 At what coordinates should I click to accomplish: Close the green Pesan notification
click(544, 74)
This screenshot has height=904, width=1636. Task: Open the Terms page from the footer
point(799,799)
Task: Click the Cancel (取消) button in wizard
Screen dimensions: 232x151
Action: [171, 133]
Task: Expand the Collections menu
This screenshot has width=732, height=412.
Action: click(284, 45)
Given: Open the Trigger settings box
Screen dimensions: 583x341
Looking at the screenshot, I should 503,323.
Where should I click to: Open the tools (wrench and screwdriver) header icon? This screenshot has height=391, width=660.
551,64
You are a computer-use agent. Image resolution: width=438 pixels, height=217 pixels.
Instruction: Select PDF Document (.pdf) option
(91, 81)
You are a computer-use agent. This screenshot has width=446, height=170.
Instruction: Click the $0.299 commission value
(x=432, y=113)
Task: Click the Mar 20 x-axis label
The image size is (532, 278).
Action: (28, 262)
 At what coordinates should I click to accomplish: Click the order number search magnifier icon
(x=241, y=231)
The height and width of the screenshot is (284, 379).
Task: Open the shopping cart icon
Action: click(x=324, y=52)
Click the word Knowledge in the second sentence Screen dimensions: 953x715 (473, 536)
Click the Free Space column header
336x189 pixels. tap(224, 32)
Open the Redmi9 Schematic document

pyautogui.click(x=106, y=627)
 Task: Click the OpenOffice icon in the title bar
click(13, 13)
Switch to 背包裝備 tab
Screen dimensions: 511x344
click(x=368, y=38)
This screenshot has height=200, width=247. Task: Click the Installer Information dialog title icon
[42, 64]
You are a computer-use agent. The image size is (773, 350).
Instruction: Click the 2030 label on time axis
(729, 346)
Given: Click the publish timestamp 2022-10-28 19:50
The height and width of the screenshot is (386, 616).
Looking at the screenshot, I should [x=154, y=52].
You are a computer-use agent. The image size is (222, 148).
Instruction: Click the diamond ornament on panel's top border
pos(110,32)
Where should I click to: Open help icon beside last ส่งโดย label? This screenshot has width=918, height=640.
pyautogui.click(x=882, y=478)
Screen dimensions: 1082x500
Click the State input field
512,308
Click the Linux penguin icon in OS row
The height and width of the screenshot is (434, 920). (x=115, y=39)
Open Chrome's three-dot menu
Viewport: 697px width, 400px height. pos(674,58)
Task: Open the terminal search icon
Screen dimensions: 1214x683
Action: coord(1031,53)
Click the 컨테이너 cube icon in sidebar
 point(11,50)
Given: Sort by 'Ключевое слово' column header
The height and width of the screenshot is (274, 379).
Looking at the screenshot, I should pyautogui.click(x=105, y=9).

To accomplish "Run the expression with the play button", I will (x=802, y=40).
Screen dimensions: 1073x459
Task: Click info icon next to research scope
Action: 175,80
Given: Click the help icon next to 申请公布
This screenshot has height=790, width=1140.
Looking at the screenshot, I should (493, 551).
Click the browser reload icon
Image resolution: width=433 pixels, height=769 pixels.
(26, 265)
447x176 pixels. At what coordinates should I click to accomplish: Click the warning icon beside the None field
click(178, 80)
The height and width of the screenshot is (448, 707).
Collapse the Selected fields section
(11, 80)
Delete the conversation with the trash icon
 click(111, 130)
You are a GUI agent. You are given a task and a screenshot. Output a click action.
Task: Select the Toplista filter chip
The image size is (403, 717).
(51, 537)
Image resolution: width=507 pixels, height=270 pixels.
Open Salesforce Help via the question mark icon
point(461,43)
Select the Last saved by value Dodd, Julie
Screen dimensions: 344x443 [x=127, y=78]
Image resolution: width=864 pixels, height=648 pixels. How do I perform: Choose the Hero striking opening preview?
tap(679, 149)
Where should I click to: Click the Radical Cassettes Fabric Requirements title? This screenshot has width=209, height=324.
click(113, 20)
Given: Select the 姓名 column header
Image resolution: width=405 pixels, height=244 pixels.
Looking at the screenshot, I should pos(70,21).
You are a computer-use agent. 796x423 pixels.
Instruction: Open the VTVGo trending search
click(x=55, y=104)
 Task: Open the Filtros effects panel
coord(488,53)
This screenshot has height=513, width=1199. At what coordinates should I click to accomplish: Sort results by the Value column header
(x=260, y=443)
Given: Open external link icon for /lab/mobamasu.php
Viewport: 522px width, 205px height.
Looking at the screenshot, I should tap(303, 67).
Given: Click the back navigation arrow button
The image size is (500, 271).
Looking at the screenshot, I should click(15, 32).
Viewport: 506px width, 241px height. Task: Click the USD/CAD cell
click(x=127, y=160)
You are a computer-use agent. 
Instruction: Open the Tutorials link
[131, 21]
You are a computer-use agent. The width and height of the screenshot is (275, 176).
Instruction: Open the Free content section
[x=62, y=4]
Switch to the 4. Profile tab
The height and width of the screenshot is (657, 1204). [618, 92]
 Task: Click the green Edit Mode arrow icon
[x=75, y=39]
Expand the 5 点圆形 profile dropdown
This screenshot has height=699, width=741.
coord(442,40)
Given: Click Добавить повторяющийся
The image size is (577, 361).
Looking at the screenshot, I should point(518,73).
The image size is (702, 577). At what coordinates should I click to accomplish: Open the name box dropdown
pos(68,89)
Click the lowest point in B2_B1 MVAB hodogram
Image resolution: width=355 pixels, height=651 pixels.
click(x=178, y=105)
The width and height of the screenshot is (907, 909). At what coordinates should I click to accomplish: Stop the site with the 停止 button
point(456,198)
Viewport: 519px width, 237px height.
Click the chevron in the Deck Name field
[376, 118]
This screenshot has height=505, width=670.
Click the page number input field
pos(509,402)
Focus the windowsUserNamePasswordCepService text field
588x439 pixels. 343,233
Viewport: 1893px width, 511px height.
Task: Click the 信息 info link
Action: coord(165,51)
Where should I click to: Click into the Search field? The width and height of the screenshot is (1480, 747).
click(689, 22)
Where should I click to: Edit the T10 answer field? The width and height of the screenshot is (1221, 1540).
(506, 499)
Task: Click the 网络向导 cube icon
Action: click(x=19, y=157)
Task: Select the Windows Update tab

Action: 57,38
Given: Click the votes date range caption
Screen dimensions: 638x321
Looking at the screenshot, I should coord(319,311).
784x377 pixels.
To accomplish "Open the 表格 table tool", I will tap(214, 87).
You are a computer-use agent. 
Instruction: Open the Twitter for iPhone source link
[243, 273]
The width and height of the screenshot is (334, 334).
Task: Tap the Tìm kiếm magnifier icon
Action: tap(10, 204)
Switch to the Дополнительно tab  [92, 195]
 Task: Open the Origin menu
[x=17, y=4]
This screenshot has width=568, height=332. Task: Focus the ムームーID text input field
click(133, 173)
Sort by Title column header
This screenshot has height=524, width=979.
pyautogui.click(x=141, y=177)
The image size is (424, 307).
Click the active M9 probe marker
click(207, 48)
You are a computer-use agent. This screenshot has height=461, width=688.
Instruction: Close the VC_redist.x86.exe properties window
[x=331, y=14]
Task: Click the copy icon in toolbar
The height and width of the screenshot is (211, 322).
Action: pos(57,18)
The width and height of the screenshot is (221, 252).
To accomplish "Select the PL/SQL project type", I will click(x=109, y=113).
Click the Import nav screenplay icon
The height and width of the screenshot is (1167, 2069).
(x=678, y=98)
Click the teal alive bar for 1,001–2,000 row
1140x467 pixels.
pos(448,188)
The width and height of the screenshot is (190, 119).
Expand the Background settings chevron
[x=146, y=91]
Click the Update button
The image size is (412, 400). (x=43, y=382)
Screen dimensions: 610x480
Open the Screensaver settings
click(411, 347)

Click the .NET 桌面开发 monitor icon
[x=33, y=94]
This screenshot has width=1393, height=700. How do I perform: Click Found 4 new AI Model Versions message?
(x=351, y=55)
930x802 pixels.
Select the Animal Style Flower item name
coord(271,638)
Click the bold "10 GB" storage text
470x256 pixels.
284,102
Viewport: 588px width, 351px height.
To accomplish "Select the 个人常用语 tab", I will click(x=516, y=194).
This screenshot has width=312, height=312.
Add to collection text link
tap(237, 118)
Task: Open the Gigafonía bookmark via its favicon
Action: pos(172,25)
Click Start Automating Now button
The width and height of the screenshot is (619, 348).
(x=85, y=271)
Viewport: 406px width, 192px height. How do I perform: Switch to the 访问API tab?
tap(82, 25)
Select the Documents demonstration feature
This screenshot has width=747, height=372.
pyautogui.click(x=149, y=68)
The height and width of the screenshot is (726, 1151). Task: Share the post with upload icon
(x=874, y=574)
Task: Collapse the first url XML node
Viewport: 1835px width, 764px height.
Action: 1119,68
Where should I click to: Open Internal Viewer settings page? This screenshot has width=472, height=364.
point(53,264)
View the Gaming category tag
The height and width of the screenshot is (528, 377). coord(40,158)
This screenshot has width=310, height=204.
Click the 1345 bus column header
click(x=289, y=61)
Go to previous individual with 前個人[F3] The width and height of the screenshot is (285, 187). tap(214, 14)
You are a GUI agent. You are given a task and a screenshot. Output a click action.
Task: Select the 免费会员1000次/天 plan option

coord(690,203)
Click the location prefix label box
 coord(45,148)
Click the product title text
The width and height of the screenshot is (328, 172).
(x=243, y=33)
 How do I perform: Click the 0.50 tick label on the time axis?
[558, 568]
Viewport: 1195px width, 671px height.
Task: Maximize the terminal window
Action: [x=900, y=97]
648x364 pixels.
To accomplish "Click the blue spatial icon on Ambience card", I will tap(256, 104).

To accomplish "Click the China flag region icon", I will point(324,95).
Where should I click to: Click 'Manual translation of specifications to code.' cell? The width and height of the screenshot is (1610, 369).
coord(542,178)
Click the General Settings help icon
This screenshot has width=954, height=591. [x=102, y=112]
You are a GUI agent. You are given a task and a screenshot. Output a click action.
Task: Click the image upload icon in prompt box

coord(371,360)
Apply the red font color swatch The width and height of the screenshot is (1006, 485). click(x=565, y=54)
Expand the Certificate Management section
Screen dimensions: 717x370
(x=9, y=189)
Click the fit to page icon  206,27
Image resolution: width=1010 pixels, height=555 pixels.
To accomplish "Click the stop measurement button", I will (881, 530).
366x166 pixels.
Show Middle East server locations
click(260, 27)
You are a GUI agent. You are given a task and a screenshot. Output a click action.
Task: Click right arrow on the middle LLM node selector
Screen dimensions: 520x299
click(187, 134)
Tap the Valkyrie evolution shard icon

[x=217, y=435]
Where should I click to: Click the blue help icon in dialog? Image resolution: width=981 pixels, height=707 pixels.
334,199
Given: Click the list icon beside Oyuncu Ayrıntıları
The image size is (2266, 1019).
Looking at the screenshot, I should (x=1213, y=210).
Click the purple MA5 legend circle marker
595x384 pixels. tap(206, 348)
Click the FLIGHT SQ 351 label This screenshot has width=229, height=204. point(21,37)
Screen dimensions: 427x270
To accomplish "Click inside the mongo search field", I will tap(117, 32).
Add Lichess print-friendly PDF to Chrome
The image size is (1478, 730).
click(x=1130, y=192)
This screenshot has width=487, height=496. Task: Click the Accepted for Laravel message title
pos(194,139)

★ ★ ★ ★

» What to produce:
List all lines from the entries that include the word "node".

» Answer to the problem:
Task: Collapse the first url XML node
Task: Click right arrow on the middle LLM node selector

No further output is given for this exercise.